--- START OF Dataset entries ---
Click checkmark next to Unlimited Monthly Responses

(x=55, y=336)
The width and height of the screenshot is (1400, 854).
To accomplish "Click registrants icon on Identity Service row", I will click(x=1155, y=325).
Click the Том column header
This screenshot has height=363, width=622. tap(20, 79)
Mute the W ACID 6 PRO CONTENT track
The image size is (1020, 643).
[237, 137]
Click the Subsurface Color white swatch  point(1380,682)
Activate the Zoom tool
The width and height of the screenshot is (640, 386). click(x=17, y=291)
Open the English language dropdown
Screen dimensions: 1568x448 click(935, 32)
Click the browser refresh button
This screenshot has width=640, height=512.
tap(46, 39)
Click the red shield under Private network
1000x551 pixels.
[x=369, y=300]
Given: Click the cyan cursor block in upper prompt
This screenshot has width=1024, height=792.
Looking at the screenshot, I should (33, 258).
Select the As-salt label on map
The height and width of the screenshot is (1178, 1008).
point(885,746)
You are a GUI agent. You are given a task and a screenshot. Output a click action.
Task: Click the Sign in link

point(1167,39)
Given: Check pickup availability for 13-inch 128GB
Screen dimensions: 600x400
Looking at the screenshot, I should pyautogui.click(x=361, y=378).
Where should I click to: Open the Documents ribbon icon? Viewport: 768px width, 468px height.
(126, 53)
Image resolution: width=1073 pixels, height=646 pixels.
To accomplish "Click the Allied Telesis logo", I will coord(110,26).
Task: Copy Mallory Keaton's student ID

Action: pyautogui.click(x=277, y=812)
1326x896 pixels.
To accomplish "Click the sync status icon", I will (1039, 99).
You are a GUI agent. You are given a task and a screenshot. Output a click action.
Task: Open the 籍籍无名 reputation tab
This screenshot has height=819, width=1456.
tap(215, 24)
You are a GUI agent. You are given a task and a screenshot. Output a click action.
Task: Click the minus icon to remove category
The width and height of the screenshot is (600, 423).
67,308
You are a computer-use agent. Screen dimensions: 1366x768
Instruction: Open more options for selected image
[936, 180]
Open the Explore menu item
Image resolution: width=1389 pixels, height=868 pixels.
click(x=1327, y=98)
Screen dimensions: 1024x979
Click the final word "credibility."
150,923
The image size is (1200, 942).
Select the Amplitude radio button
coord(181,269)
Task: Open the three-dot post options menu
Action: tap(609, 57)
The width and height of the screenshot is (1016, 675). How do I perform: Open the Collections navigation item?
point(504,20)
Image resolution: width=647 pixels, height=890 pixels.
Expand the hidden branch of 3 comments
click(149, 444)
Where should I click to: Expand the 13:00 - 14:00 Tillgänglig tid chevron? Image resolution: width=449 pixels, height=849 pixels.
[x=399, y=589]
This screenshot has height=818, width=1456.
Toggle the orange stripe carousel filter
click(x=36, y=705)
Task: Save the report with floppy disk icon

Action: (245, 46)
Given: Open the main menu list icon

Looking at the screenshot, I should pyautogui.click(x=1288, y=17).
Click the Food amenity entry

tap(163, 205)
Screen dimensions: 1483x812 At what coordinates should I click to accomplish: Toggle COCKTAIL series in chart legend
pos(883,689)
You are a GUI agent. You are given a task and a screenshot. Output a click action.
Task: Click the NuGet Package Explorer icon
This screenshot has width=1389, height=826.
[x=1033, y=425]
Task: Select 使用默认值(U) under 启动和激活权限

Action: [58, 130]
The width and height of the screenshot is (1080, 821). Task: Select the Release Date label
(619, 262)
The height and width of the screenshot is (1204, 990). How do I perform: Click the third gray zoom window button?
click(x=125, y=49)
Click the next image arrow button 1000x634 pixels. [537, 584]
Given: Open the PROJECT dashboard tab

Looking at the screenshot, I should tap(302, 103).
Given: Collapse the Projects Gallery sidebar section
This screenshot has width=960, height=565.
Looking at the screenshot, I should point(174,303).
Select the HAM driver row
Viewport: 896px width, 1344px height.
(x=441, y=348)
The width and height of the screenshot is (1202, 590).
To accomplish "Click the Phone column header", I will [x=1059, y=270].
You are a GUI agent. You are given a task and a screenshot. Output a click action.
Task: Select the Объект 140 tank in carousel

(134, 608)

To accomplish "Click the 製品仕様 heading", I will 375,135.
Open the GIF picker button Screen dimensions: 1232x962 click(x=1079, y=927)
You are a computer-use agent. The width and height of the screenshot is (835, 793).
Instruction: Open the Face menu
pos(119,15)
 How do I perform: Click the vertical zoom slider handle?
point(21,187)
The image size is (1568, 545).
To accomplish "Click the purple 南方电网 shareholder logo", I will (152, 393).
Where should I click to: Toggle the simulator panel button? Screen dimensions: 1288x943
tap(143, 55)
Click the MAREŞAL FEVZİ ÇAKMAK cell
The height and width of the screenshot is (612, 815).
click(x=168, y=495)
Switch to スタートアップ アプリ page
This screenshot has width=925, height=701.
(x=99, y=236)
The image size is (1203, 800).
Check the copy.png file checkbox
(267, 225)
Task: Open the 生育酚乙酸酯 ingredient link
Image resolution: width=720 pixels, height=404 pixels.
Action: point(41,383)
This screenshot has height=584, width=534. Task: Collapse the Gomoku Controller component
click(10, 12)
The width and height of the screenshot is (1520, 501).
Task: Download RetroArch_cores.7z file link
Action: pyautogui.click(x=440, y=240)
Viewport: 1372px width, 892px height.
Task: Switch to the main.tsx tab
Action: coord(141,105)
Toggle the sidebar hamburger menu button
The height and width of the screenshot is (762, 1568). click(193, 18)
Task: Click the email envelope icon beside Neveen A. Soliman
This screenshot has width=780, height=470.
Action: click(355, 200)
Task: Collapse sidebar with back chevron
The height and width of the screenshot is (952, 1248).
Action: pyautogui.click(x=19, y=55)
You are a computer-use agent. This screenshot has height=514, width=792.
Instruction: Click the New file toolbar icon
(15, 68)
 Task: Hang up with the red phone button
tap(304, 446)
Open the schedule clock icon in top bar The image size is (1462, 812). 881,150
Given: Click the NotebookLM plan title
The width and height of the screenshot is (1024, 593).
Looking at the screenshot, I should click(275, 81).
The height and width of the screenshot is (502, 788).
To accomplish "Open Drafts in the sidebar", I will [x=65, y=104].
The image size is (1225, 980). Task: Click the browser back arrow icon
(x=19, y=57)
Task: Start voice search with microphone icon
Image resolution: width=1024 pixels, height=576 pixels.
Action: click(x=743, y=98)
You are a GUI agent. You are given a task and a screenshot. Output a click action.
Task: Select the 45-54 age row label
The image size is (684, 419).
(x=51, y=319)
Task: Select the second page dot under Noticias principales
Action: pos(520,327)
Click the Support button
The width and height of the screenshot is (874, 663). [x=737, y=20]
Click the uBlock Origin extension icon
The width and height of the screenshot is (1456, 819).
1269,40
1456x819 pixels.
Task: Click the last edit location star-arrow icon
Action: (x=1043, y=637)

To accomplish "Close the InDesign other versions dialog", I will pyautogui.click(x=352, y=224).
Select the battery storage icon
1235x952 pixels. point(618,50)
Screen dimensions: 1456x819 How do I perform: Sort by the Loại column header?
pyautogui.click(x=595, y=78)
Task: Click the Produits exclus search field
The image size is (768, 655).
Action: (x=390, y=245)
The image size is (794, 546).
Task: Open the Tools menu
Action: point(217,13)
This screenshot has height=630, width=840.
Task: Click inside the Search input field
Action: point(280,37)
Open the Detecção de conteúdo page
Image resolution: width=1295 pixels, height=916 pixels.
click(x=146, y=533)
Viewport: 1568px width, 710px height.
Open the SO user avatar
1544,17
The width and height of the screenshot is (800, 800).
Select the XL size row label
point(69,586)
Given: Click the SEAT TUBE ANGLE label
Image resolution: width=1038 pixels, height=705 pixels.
--- END OF Dataset entries ---
> Requirement
Copy out the entire listing above line by line, without changing anything.

> Written response
Click checkmark next to Unlimited Monthly Responses

(x=55, y=336)
The width and height of the screenshot is (1400, 854).
To accomplish "Click registrants icon on Identity Service row", I will click(x=1155, y=325).
Click the Том column header
This screenshot has height=363, width=622. tap(20, 79)
Mute the W ACID 6 PRO CONTENT track
The image size is (1020, 643).
[237, 137]
Click the Subsurface Color white swatch  point(1380,682)
Activate the Zoom tool
The width and height of the screenshot is (640, 386). click(x=17, y=291)
Open the English language dropdown
Screen dimensions: 1568x448 click(935, 32)
Click the browser refresh button
This screenshot has width=640, height=512.
tap(46, 39)
Click the red shield under Private network
1000x551 pixels.
[x=369, y=300]
Given: Click the cyan cursor block in upper prompt
This screenshot has width=1024, height=792.
Looking at the screenshot, I should (33, 258).
Select the As-salt label on map
The height and width of the screenshot is (1178, 1008).
point(885,746)
You are a GUI agent. You are given a task and a screenshot. Output a click action.
Task: Click the Sign in link

point(1167,39)
Given: Check pickup availability for 13-inch 128GB
Screen dimensions: 600x400
Looking at the screenshot, I should pyautogui.click(x=361, y=378).
Where should I click to: Open the Documents ribbon icon? Viewport: 768px width, 468px height.
(126, 53)
Image resolution: width=1073 pixels, height=646 pixels.
To accomplish "Click the Allied Telesis logo", I will coord(110,26).
Task: Copy Mallory Keaton's student ID

Action: pyautogui.click(x=277, y=812)
1326x896 pixels.
To accomplish "Click the sync status icon", I will (1039, 99).
You are a GUI agent. You are given a task and a screenshot. Output a click action.
Task: Open the 籍籍无名 reputation tab
This screenshot has height=819, width=1456.
tap(215, 24)
You are a GUI agent. You are given a task and a screenshot. Output a click action.
Task: Click the minus icon to remove category
The width and height of the screenshot is (600, 423).
67,308
You are a computer-use agent. Screen dimensions: 1366x768
Instruction: Open more options for selected image
[936, 180]
Open the Explore menu item
Image resolution: width=1389 pixels, height=868 pixels.
click(x=1327, y=98)
Screen dimensions: 1024x979
Click the final word "credibility."
150,923
The image size is (1200, 942).
Select the Amplitude radio button
coord(181,269)
Task: Open the three-dot post options menu
Action: tap(609, 57)
The width and height of the screenshot is (1016, 675). How do I perform: Open the Collections navigation item?
point(504,20)
Image resolution: width=647 pixels, height=890 pixels.
Expand the hidden branch of 3 comments
click(149, 444)
Where should I click to: Expand the 13:00 - 14:00 Tillgänglig tid chevron? Image resolution: width=449 pixels, height=849 pixels.
[x=399, y=589]
This screenshot has height=818, width=1456.
Toggle the orange stripe carousel filter
click(x=36, y=705)
Task: Save the report with floppy disk icon

Action: (245, 46)
Given: Open the main menu list icon

Looking at the screenshot, I should pyautogui.click(x=1288, y=17).
Click the Food amenity entry

tap(163, 205)
Screen dimensions: 1483x812 At what coordinates should I click to accomplish: Toggle COCKTAIL series in chart legend
pos(883,689)
You are a GUI agent. You are given a task and a screenshot. Output a click action.
Task: Click the NuGet Package Explorer icon
This screenshot has width=1389, height=826.
[x=1033, y=425]
Task: Select 使用默认值(U) under 启动和激活权限

Action: [58, 130]
The width and height of the screenshot is (1080, 821). Task: Select the Release Date label
(619, 262)
The height and width of the screenshot is (1204, 990). How do I perform: Click the third gray zoom window button?
click(x=125, y=49)
Click the next image arrow button 1000x634 pixels. [537, 584]
Given: Open the PROJECT dashboard tab

Looking at the screenshot, I should tap(302, 103).
Given: Collapse the Projects Gallery sidebar section
This screenshot has width=960, height=565.
Looking at the screenshot, I should point(174,303).
Select the HAM driver row
Viewport: 896px width, 1344px height.
(x=441, y=348)
The width and height of the screenshot is (1202, 590).
To accomplish "Click the Phone column header", I will [x=1059, y=270].
You are a GUI agent. You are given a task and a screenshot. Output a click action.
Task: Select the Объект 140 tank in carousel

(134, 608)

To accomplish "Click the 製品仕様 heading", I will 375,135.
Open the GIF picker button Screen dimensions: 1232x962 click(x=1079, y=927)
You are a computer-use agent. The width and height of the screenshot is (835, 793).
Instruction: Open the Face menu
pos(119,15)
 How do I perform: Click the vertical zoom slider handle?
point(21,187)
The image size is (1568, 545).
To accomplish "Click the purple 南方电网 shareholder logo", I will (152, 393).
Where should I click to: Toggle the simulator panel button? Screen dimensions: 1288x943
tap(143, 55)
Click the MAREŞAL FEVZİ ÇAKMAK cell
The height and width of the screenshot is (612, 815).
click(x=168, y=495)
Switch to スタートアップ アプリ page
This screenshot has width=925, height=701.
(x=99, y=236)
The image size is (1203, 800).
Check the copy.png file checkbox
(267, 225)
Task: Open the 生育酚乙酸酯 ingredient link
Image resolution: width=720 pixels, height=404 pixels.
Action: point(41,383)
This screenshot has height=584, width=534. Task: Collapse the Gomoku Controller component
click(10, 12)
The width and height of the screenshot is (1520, 501).
Task: Download RetroArch_cores.7z file link
Action: pyautogui.click(x=440, y=240)
Viewport: 1372px width, 892px height.
Task: Switch to the main.tsx tab
Action: coord(141,105)
Toggle the sidebar hamburger menu button
The height and width of the screenshot is (762, 1568). click(193, 18)
Task: Click the email envelope icon beside Neveen A. Soliman
This screenshot has width=780, height=470.
Action: click(355, 200)
Task: Collapse sidebar with back chevron
The height and width of the screenshot is (952, 1248).
Action: pyautogui.click(x=19, y=55)
You are a computer-use agent. This screenshot has height=514, width=792.
Instruction: Click the New file toolbar icon
(15, 68)
 Task: Hang up with the red phone button
tap(304, 446)
Open the schedule clock icon in top bar The image size is (1462, 812). 881,150
Given: Click the NotebookLM plan title
The width and height of the screenshot is (1024, 593).
Looking at the screenshot, I should click(275, 81).
The height and width of the screenshot is (502, 788).
To accomplish "Open Drafts in the sidebar", I will [x=65, y=104].
The image size is (1225, 980). Task: Click the browser back arrow icon
(x=19, y=57)
Task: Start voice search with microphone icon
Image resolution: width=1024 pixels, height=576 pixels.
Action: click(x=743, y=98)
You are a GUI agent. You are given a task and a screenshot. Output a click action.
Task: Select the 45-54 age row label
The image size is (684, 419).
(x=51, y=319)
Task: Select the second page dot under Noticias principales
Action: pos(520,327)
Click the Support button
The width and height of the screenshot is (874, 663). [x=737, y=20]
Click the uBlock Origin extension icon
The width and height of the screenshot is (1456, 819).
1269,40
1456x819 pixels.
Task: Click the last edit location star-arrow icon
Action: (x=1043, y=637)

To accomplish "Close the InDesign other versions dialog", I will pyautogui.click(x=352, y=224).
Select the battery storage icon
1235x952 pixels. point(618,50)
Screen dimensions: 1456x819 How do I perform: Sort by the Loại column header?
pyautogui.click(x=595, y=78)
Task: Click the Produits exclus search field
The image size is (768, 655).
Action: (x=390, y=245)
The image size is (794, 546).
Task: Open the Tools menu
Action: point(217,13)
This screenshot has height=630, width=840.
Task: Click inside the Search input field
Action: point(280,37)
Open the Detecção de conteúdo page
Image resolution: width=1295 pixels, height=916 pixels.
click(x=146, y=533)
Viewport: 1568px width, 710px height.
Open the SO user avatar
1544,17
The width and height of the screenshot is (800, 800).
Select the XL size row label
point(69,586)
Given: Click the SEAT TUBE ANGLE label
Image resolution: width=1038 pixels, height=705 pixels.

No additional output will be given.